Francis E. Stevens was a Prominent Pasadenan—Vice-President of the First Trust and Savings Bank of Pasadena and the First National Bank of Pasadena, member of Pasadena’s War Finance Committee, a man with a newly built home and a…lovely family.
Lovely enough, but not entirely. His wife Elizabeth was prominent socially, certainly, and of his 16 year-old daughter Carol’s charms there can be no doubt. But his sons…little George, 14, has been almost an invalid since birth, and “backward”. And as such the entirety of Francis’ hopes and expectations for the future rode on his namesake, Francis E. Jr., 20. Unfortunately, the star pupil at Univeristy of Michigan, where Francis Sr. had attended school, Francis Jr. crashed his car into a telephone pole near Ann Arbor and suffered a basal fracture that affected his mind, landing him what looked to be a permanent place back in Pasadena…at Las Encinas Sanitarium.
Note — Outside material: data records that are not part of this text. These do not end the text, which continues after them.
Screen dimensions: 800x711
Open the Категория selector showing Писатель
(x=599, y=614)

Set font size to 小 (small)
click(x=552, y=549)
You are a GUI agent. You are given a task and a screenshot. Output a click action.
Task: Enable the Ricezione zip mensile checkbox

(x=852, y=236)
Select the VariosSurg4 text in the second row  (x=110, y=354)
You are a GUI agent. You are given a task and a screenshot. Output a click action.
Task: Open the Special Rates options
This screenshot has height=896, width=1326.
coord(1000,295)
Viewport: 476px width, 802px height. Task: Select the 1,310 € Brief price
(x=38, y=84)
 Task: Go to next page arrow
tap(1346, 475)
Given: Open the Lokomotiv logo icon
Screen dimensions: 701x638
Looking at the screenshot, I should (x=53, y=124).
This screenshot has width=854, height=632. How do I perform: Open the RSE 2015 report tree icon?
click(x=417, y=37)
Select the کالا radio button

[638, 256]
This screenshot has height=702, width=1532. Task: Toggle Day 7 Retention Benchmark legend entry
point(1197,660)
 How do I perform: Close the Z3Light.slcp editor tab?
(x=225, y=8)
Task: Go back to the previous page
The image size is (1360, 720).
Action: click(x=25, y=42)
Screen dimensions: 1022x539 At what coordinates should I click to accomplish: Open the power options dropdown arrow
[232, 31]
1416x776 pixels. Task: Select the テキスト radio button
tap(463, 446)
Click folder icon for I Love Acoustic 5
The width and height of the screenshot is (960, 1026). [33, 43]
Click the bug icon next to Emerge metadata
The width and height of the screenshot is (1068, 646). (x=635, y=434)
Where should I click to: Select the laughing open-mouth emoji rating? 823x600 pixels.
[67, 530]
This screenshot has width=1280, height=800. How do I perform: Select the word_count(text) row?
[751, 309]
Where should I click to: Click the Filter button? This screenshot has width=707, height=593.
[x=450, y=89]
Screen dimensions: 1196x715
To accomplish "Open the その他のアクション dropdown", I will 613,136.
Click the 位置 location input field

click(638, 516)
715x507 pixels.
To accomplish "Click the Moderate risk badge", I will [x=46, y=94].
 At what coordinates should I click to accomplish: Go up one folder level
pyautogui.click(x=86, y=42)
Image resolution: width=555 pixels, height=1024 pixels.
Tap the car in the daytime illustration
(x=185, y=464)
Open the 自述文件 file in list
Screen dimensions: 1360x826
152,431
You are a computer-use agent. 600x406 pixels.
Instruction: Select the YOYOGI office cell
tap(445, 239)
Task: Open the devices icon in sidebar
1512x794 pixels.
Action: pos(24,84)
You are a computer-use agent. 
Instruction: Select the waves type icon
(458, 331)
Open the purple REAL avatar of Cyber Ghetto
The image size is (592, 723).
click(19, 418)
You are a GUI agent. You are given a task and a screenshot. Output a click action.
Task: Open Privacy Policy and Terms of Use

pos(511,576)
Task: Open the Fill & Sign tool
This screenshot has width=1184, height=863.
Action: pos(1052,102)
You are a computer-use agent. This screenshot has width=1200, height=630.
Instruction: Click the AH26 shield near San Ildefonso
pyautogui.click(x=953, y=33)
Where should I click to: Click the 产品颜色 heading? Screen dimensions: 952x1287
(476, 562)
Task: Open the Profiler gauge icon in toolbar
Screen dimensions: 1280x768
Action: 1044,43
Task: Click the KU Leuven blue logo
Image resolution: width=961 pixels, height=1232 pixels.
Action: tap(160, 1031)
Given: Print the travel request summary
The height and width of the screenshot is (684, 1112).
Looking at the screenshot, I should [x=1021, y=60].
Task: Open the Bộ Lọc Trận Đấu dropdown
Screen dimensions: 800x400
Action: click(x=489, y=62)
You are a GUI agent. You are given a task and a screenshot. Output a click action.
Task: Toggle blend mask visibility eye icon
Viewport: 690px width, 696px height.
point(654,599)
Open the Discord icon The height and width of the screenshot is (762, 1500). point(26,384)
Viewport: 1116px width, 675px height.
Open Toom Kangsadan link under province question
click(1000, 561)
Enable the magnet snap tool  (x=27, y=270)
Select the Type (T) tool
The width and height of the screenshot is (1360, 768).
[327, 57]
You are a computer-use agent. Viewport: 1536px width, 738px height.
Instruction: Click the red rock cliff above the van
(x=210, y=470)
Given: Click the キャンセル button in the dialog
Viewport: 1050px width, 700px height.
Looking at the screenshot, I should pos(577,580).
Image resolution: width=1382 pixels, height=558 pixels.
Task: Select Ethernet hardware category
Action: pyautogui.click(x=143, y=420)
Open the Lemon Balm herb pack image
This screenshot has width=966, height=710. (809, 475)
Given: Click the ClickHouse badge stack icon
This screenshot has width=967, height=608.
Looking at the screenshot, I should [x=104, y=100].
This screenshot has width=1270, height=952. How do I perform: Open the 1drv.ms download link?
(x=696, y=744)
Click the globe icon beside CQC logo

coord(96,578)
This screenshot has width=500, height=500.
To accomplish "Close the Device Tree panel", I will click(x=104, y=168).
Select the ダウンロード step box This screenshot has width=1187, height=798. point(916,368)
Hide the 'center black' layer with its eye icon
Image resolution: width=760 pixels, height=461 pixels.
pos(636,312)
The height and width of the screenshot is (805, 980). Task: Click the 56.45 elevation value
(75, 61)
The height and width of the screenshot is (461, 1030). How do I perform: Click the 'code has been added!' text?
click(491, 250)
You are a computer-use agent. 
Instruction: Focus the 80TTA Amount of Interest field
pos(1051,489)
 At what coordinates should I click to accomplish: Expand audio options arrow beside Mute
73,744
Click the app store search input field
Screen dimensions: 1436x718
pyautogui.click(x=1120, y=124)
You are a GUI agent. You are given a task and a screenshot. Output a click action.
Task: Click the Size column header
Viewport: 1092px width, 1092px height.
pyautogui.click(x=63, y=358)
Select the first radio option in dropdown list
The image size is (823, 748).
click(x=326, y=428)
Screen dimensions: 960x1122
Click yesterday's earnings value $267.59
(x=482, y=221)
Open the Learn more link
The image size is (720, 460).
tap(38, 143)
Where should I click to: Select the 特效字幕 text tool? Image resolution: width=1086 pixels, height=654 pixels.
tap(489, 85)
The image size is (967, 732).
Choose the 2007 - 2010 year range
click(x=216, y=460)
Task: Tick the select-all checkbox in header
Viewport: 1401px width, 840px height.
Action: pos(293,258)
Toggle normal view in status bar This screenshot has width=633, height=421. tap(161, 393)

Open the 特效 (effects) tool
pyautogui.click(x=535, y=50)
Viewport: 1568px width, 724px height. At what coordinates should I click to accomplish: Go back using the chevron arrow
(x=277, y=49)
And so Francis Sr. did what any concerned, dutiful father would do. He went to work at eight a.m., made light and cheery conversation the cashiers, and made certain all was in order; then went home to fetch George to take him off to James A. Garfield Grammar School (once at the NE corner of S. Pasadena and California Street). This he did, and the two sat outside the school, talking in the car, until about 9:15, according to witnesses. Then they drove off, to where, we’ll never know. All we know is that Francis Sr. shot George in the head. And then arrived at Las Encinas at 10:15.
Francis left George’s corpse in the back seat covered in a laprobe, and walked to administration to inquire after his other son. He chatted with the attendants, then made his way to the bungalows. He went to the bungalow where Francis Jr. lived with his male nurse, Frank B. Schaefer, and handed Schaefer a well-wrapped package, instructing him “Don’t let anybody have these and don’t open them until you hear from me.” And with that he and his son took a lovely walk around the grounds.
They walked and talked along the shady paths and across sun-dappled lawns until they came to the tennis court in the rear. It was 12:15 when father pulled out and brought a pistol to his son’s temple and fired. He was then seen sliding the barrel into his mouth and pulling the trigger, his body crumpling directly next to his son’s.
Some time after the excitement of having the wife and daughter brought to the sanitarium, and the bodies had been removed, that someone thought of having the Stevens sedan hauled away. It was only then an attendant noticed the slow moving stream of blood oozing over the fender.
The package Stevens gave to Schaefer contained securities, bonds, his will, multitudinous letters to banking concerns indicating that their finances were in order (which checked out just fine), and the ashes of Sylvia Stevens, a daughter he’d lost and cremated some time ago.
The funeral for the Stevens men was held shortly thereafter, though in spirit, the trio were still, of course, at Las Encinas.